▶ Text block
=-=-=

September 29, 2003|Claire Luna | Times Staff Writer

To breast cancer survivor Renee Ryan, aging is a good thing.

When the Mission Viejo woman's illness was diagnosed six years ago, she thought life was over, that her two young daughters would grow up without a mother.

But with the support of friends, family and other cancer survivors like the thousands surrounding her Sunday morning at the Orange County Race for the Cure, Ryan has learned to treasure each day.

"Cancer is not a death sentence," said Ryan, 40, after the ceremony honoring breast cancer survivors. "Anything I can do to help people recognize that means a lot."

Beneath overcast skies and shrouded by a bracing mist, about 25,000 people ran through the streets near Newport Beach's Fashion Island during the day's five races. Event organizers hoped to raise $1.5 million from the event for cancer research and breast health and cancer outreach programs.

Attendees' T-shirts and shorts resembled typical running attire until they turned around, revealing square pieces of pink paper on their backs with the names of those being memorialized by their participation.

"Jane! Great Friend," read one. Countless people wrote "My Wife" or "My Mother." "My Right Breast," read one tongue-in-cheek notice.

During the survivor ceremony, women in pink T-shirts and baseball caps waved carnations and those watching wiped away tears as they remembered loved ones lost to the disease. Ryan cried, too, thinking about her sister who died of ovarian cancer seven months ago.

=-=-=

▶ Extracted material

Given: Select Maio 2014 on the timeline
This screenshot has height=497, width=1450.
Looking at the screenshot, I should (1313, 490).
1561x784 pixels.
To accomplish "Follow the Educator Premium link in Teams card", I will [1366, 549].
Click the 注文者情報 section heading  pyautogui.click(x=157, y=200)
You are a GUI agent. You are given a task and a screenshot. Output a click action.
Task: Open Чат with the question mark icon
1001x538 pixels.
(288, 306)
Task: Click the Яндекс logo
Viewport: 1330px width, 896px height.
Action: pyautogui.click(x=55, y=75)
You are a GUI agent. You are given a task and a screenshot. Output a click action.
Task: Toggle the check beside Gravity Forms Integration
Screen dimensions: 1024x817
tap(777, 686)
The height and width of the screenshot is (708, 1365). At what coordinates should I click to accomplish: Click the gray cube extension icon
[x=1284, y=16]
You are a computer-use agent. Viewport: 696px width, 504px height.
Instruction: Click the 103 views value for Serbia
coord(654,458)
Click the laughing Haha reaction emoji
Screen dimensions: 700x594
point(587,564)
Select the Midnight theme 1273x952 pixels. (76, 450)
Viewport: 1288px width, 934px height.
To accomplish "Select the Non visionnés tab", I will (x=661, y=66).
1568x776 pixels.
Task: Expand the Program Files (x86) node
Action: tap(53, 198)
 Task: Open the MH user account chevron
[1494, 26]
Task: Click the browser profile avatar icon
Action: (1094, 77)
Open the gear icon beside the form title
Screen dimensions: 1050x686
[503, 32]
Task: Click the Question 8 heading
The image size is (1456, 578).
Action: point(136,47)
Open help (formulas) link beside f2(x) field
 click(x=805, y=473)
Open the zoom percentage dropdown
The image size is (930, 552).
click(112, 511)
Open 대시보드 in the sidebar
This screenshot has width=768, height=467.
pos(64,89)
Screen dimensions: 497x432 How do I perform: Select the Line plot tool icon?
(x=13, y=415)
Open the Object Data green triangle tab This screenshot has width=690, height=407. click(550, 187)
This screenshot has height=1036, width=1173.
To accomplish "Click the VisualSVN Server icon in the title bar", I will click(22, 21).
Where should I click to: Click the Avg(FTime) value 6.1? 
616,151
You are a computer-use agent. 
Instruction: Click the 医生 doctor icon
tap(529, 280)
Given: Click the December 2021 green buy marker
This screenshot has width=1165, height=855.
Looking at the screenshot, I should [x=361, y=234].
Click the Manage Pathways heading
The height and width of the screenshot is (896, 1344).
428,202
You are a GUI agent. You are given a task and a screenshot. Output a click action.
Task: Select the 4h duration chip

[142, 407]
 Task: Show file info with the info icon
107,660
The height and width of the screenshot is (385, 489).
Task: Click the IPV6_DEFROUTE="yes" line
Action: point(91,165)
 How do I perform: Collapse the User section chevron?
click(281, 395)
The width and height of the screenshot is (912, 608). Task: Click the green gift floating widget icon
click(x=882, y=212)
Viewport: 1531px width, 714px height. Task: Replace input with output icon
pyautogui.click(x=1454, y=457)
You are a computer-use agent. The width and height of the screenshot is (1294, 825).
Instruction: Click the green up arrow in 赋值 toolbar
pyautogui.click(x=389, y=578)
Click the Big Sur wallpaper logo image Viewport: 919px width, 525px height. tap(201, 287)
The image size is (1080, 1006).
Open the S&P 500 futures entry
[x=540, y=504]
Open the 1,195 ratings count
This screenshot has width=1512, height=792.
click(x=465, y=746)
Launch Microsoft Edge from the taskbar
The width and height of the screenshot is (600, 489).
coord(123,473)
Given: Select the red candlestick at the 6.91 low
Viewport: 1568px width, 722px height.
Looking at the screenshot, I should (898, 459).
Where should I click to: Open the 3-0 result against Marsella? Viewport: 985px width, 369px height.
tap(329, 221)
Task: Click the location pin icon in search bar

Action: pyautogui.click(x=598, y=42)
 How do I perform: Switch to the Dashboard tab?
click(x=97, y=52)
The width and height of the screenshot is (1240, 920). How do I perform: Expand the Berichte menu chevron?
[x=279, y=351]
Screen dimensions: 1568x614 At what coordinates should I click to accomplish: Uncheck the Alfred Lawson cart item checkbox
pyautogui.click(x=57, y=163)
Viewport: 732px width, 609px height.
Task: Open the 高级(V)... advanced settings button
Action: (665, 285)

=-=-=

▶ What the task asks
Please summarize the Race for the Cure article in two sentences.

▶ Solution to this task
About 25,000 people ran in five races near Newport Beach's Fashion Island at the Orange County Race for the Cure, which organizers hoped would raise $1.5 million for cancer research and breast health and cancer outreach programs. Renee Ryan, a breast cancer survivor whose illness was diagnosed six years ago, said after the survivor ceremony that cancer is not a death sentence, and she cried during it thinking of her sister, who died of ovarian cancer seven months ago.